When I was done, I felt hollowed out, scraped clean. I’d had no idea all that stuff had been buried in me, but it had. For five long years.
After that, whenever I heard that song, I could face it. I know I wore a sad smile, but all the ghosts that surrounded my father and his death had been pushed back. Not necessarily exorcised, but definitely put at bay.
One last bit to this story: Flash forward another four years to 1992. It was October, again, around the anniversary of his death. Nine years gone, and I was about to turn thirty, and I was a little lost in my life. I was happily married, and I had a beautiful daughter, but I was still searching for something I couldn’t even define, let alone see.
And that scared me, because, in a way, that was my father. He’d always sought something he couldn’t grasp, and it did him in. I didn’t want to follow along that path.
So, a few days before my birthday, I found myself standing over his grave. “Dad,” I said. “I’m still angry with you. You pissed your life away because you couldn’t walk away from the bottle. You lost me, you lost mom, and you ended up dying before you could even see me get married. You have a granddaughter who will never know you.” I sat down, leaning against the headstone and cried.
And then, once again, something extraordinary happened.
I am not a believer in God. I don’t believe in ghosts. I’ve always believed that when we die, that’s it, we’re done.
And yet, as I sat, leaning against that headstone, I went from being bummed about where I was in life, concerned about my future as a father and husband and breadwinner, to looking up at the night sky with first a smile on my face, then actually laughing out loud.
I found myself filled with an overwhelming joy at just being who I was at that moment. The worries fell away and I felt unreasonably fulfilled. I was happy.

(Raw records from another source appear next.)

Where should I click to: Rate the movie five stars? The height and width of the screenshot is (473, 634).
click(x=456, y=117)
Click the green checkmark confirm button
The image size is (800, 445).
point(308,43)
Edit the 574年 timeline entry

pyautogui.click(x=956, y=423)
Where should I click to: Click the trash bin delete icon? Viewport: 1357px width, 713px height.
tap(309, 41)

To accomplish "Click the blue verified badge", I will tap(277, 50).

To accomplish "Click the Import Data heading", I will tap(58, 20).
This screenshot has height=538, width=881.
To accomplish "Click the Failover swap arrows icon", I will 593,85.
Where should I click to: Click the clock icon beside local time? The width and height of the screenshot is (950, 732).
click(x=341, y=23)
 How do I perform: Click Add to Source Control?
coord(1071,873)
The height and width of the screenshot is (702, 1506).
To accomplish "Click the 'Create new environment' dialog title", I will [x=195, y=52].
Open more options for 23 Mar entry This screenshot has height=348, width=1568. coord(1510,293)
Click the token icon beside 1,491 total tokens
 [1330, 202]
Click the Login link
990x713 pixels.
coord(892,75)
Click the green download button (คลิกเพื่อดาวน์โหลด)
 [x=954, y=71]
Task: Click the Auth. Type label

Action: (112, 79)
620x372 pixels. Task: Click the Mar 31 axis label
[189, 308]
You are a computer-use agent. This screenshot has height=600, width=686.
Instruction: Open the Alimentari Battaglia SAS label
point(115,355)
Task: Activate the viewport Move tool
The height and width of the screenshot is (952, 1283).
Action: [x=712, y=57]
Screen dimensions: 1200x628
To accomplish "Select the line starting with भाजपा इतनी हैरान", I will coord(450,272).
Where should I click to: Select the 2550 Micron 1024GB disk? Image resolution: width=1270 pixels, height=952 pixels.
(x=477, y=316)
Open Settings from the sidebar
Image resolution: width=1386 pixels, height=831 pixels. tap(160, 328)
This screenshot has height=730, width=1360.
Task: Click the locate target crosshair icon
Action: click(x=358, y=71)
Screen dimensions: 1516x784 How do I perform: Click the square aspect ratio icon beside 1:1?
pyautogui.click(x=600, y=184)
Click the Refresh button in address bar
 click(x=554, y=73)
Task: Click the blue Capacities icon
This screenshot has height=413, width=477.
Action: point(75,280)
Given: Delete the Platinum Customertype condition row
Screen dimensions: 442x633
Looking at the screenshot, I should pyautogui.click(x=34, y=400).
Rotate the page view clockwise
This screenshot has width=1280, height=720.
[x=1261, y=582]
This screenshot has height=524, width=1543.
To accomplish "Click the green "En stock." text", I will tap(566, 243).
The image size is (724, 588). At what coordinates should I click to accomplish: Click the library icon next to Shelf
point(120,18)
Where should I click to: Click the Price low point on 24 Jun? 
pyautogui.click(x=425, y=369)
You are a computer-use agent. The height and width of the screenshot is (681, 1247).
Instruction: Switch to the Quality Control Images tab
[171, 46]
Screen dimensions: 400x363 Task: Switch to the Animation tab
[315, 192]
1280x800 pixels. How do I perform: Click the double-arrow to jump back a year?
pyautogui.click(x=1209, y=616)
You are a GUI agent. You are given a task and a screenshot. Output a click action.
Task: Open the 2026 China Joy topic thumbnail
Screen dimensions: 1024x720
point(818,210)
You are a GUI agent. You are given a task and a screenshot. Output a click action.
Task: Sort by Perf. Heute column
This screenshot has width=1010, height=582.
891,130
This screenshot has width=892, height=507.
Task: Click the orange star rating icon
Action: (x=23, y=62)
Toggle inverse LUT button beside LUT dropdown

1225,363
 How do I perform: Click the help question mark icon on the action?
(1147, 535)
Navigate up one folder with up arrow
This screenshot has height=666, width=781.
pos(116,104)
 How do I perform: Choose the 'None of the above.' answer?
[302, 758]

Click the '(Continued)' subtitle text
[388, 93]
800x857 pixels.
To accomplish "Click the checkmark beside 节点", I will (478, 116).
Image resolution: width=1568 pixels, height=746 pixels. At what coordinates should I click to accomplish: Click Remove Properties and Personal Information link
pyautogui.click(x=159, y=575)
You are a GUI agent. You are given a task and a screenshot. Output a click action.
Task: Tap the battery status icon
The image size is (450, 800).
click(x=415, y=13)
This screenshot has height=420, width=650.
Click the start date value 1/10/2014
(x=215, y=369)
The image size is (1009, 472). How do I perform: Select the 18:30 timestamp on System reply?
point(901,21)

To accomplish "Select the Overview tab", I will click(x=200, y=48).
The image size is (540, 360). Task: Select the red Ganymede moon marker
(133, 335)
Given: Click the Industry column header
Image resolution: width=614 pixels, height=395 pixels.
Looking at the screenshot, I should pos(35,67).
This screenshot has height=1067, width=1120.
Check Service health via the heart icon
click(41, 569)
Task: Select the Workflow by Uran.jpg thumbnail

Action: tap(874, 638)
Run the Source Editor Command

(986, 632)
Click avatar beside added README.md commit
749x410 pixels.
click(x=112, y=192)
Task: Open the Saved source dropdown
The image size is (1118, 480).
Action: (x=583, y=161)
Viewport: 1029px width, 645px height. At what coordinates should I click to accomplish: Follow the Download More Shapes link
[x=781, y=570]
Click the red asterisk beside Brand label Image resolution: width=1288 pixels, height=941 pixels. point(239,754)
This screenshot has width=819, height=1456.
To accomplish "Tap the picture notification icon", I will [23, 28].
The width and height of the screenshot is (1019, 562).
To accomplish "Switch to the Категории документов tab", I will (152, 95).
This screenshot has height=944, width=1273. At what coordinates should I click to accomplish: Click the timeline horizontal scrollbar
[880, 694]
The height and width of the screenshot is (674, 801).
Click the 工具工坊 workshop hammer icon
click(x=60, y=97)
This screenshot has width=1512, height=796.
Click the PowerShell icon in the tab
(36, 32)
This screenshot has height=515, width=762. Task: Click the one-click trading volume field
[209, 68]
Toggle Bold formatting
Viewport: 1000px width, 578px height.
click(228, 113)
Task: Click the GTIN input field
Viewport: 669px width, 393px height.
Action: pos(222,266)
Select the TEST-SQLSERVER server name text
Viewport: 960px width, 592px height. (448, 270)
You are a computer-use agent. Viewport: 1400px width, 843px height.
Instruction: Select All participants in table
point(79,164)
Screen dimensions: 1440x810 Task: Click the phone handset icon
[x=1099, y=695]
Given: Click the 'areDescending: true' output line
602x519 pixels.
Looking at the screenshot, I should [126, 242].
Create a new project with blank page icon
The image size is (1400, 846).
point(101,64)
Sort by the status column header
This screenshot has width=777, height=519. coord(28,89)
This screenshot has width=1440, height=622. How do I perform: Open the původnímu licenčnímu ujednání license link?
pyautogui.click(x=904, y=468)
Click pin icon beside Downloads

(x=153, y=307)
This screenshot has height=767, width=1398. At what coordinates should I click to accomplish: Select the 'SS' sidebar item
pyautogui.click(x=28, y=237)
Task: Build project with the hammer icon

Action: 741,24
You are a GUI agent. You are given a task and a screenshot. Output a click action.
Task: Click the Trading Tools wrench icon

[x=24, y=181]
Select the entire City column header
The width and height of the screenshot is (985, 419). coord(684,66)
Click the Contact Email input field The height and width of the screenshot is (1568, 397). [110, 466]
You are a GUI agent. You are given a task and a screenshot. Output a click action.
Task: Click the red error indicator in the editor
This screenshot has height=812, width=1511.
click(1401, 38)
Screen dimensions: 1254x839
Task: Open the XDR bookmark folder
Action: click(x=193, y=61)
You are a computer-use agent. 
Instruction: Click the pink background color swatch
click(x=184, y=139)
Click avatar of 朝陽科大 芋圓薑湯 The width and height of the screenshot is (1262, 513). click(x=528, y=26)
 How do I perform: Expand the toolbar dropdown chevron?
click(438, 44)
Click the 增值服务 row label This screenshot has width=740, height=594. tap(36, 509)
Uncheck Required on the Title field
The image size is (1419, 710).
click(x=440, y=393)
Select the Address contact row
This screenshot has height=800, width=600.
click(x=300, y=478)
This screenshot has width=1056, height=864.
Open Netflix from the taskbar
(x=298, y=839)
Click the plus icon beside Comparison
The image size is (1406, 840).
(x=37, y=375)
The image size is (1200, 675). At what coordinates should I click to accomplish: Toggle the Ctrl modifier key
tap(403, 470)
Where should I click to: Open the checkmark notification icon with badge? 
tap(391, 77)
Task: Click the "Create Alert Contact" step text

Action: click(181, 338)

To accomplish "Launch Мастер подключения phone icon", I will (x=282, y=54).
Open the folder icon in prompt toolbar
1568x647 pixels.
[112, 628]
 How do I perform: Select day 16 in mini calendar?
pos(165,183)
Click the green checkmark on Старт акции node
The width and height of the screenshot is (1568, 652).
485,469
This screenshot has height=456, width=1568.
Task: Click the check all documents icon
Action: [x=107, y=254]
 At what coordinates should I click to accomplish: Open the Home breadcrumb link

And I swear, I felt my dad there beside me.
Today, I’m just a little over a thousand days younger than my father was when he died. My rage and anger is still there, but now it’s burned down to embers for the most part. And most days, when I think of my father, it’s his laugh that I remember.
And I remember how he made me laugh. And I remember how he showed me the wonder of it all.
About the author:
Tobin Elliott is a writer, both on his own and in collaboration with Dale Long. In both cases, he tends to write things that most people would rather not think about.
He’s been married for 25 years and has an amazing daughter and son. There’s also a couple of cats and a dog in there somewhere, too. He’s taught creative writing since 2000, and has had three novellas and two short stories published. He’s also a member of the WCDR and participates in the Muskoka Novel Marathon every year to raise money for literacy programs. He lives in Courtice, Ontario.
Lots of tears here, Tobin, because as a parent whether through booze or complexes, I relate to your Dad and to your position, the small boy being abandoned. How strong you are to have walked honestly toward freedom from that rage. Thank you!
One of the messages I’m taking away from this wonderful piece is how the wisdom of our bodies and unconscious minds will sometimes refuse to be suppressed, how it channels poetry and song to invite an acknowledgement of truth, and how acknowledging truth may manifest as a howl of grief, but how, paradoxically, it is simultaneously a howl of happiness—as so movingly described by the narrator as he laughs into the night sky with tears on his cheeks while standing over his father’s headstone. I loved this story about how truth will out, and at the same time am a little scared of it. Thank you for sharing such an emotional experience.